What this task involves: Only the lines that hold the word "flag" are wanted from this listing.

Information shown:
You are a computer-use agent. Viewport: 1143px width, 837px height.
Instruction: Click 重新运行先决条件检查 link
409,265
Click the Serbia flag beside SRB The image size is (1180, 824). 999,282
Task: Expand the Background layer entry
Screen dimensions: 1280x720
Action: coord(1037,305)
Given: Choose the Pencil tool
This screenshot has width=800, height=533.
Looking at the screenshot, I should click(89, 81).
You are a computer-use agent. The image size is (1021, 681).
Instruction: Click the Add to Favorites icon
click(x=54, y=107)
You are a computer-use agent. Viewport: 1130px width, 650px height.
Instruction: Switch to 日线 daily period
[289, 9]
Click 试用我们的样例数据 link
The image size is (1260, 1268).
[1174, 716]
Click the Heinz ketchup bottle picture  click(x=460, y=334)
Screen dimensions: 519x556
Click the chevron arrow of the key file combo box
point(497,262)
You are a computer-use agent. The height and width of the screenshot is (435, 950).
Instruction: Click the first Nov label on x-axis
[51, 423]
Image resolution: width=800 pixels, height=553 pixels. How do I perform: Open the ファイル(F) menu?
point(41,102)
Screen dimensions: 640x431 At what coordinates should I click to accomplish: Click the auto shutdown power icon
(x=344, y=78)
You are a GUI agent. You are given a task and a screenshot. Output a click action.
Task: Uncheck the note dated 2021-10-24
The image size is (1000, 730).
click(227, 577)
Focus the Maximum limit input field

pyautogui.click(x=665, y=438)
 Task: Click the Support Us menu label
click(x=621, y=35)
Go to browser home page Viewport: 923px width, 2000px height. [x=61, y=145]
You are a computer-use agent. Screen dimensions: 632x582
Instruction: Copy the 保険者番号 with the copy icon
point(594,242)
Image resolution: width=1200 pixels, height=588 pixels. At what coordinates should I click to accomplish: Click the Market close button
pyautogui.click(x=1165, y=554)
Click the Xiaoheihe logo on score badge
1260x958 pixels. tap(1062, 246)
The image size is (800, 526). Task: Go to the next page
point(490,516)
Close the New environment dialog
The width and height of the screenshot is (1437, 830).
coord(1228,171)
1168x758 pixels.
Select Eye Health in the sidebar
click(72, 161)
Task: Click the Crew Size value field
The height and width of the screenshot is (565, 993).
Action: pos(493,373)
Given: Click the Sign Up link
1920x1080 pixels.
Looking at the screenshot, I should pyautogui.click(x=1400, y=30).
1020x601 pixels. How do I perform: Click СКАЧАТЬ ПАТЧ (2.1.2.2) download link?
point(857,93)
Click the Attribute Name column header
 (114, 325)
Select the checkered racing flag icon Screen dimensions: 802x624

Written answer:
Click the Serbia flag beside SRB The image size is (1180, 824). 999,282
Select the checkered racing flag icon Screen dimensions: 802x624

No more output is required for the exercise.